Find and fix an export issue due to dynamic shapes

LLMs must be exported with dynamic shapes and it is common that a static dimension turns into a static ones. The error message from pytorch tells the user to define TORCH_LOGS="+dynamic" but it shows a very long list of messages where we need to find the string range_refined_to_singleton and that does not really indicates where it comes from. The example shows how to tweak pytorch to get that information until it gets better.

A model with an export issue

The following model implies the first dimension of x is equal to 1 or equal to the number of element in the list ys. It is not really dynamic. It looks obvious here but it is difficult to find deep inside a big model.

import traceback
import torch
from onnx_diagnostic import doc
from onnx_diagnostic.torch_export_patches import bypass_export_some_errors


class ModelWithIssue(torch.nn.Module):
    def forward(self, x: torch.Tensor, ys: list[torch.Tensor]):
        caty = torch.cat([y.unsqueeze(0) for y in ys], axis=0)
        z = x * caty
        return z


inputs = (torch.rand(2, 3, 1), [torch.rand(3, 4), torch.rand(3, 4)])
model = ModelWithIssue()
model(*inputs)
tensor([[[0.8976, 0.6263, 0.6848, 0.7944],
         [0.0745, 0.1040, 0.0168, 0.0408],
         [0.0587, 0.3104, 0.1343, 0.4373]],

        [[0.0235, 0.0430, 0.1726, 0.0675],
         [0.0363, 0.0874, 0.4531, 0.4320],
         [0.0159, 0.0114, 0.0463, 0.1817]]])

Let’s export.

DYN = torch.export.Dim.DYNAMIC
dyn_shapes = ({0: DYN, 1: DYN}, [{0: DYN, 1: DYN}, {0: DYN, 1: DYN}])
try:
    ep = torch.export.export(model, inputs, dynamic_shapes=dyn_shapes)
    print(ep)
except Exception as e:
    print("-- ERROR:")
    print(e)
/home/xadupre/vv/this312/lib/python3.12/site-packages/torch/backends/mkldnn/__init__.py:78: UserWarning: TF32 acceleration on top of oneDNN is available for Intel GPUs.
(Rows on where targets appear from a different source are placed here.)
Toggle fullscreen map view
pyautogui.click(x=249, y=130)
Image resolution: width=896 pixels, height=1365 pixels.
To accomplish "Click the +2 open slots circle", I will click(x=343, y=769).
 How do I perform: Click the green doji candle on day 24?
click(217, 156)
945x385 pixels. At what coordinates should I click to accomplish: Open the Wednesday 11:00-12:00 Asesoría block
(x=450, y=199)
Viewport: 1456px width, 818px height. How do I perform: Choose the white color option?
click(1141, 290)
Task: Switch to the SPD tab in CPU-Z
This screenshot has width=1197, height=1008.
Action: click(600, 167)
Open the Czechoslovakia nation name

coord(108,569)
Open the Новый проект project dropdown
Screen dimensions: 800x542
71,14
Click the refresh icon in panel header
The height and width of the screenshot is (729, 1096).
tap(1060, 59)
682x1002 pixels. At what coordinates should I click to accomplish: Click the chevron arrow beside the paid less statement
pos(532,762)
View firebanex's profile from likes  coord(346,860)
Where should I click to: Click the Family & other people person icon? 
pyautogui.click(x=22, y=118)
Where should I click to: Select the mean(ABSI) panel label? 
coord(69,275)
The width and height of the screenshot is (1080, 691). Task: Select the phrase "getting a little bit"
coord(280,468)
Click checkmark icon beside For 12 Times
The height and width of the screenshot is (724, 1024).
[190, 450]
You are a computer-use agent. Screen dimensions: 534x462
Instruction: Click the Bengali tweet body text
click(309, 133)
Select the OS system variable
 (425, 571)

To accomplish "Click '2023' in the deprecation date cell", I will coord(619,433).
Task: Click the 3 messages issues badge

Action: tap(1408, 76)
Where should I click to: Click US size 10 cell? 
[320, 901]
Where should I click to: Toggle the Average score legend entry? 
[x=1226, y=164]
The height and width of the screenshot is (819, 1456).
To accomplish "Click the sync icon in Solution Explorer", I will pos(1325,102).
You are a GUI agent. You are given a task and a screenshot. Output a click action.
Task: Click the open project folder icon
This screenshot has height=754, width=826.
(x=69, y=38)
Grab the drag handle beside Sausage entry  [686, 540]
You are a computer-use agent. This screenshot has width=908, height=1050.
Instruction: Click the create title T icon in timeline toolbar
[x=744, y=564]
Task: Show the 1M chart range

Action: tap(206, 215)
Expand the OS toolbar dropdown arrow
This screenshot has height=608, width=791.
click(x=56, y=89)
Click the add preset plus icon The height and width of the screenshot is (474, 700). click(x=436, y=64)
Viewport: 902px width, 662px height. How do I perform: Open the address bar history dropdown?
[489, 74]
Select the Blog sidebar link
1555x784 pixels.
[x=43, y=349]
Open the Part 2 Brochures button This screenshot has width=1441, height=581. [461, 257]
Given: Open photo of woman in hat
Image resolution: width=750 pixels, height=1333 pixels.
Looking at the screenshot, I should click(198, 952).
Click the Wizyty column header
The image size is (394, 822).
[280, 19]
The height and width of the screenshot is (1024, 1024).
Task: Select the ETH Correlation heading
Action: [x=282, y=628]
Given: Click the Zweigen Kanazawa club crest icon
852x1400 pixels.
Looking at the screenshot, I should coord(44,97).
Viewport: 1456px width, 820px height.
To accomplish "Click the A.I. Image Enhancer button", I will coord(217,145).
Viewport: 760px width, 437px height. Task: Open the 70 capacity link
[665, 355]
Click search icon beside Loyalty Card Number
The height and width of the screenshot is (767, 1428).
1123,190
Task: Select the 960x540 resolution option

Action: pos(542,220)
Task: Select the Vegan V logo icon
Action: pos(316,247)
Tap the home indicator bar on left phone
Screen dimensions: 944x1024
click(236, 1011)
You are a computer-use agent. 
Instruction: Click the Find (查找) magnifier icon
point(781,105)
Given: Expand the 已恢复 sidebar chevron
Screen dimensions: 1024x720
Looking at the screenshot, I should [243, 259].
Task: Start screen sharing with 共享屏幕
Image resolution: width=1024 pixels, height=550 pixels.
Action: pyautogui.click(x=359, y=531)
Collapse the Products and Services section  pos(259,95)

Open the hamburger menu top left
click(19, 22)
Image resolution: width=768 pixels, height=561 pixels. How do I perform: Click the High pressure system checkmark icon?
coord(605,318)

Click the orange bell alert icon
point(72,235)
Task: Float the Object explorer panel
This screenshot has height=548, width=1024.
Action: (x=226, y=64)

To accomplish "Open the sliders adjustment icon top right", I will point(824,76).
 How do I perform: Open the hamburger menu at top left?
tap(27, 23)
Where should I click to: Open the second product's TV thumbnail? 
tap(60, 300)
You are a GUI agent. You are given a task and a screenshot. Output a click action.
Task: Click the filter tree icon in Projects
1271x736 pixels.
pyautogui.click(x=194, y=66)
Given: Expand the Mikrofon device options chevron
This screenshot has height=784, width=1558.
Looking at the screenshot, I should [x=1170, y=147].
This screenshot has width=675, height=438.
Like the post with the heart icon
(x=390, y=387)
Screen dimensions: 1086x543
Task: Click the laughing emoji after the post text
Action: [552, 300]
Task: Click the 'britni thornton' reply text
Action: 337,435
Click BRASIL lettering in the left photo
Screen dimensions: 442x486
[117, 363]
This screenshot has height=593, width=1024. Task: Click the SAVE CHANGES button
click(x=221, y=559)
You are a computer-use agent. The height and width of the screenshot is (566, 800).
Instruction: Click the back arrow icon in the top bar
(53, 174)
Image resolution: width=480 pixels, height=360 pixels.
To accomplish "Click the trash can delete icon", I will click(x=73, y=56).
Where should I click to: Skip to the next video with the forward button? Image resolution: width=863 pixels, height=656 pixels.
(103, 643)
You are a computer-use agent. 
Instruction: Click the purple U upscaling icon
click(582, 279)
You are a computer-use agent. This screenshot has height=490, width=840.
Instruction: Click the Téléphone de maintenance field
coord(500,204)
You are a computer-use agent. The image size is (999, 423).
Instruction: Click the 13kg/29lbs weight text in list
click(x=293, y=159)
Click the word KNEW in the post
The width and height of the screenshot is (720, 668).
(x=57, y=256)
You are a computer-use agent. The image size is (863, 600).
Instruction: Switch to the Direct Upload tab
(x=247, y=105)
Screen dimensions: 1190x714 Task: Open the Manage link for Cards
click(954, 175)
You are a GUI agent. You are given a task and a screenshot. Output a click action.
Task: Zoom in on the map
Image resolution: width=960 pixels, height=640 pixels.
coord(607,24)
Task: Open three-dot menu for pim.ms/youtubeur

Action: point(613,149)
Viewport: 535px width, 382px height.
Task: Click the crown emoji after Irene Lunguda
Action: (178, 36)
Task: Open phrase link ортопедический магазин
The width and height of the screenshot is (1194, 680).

The current Torch version does not have Intel GPU Support. (Triggered internally at /pytorch/aten/src/ATen/Context.cpp:148.)
  torch._C._set_onednn_allow_tf32(_allow_tf32)
-- ERROR:
Constraints violated (L['args'][0][0].size()[0])! For more information, run with TORCH_LOGS="+dynamic".
  - Not all values of RelaxedUnspecConstraint(L['args'][0][0].size()[0]) are valid because L['args'][0][0].size()[0] was inferred to be a constant (2).

The error shows:

Constraints violated (L['args'][0][0].size()[0])!
    For more information, run with TORCH_LOGS="+dynamic".
- Not all values of RelaxedUnspecConstraint(L['args'][0][0].size()[0])
    are valid because L['args'][0][0].size()[0] was inferred to be a constant (2).

Where does it happens? That’s a tricky question we need to answer. The message is raised from torch.fx.experimental.symbolic_shapes.ShapeEnv._set_replacement. One way to find the exact location is to retrieve a stack trace by inserting an assert such as the following:

assert msg != "range_refined_to_singleton", (
    f"A dynamic dimension becomes static! "
    f"a={a!r}, tgt={tgt!r}, msg={msg!r}, tgt_bound={tgt_bound}"
)

Stop when a dynamic dimension turns static

We use bypass_export_some_errors to replace torch implementation by a new one raising the exception mentioned in previous section.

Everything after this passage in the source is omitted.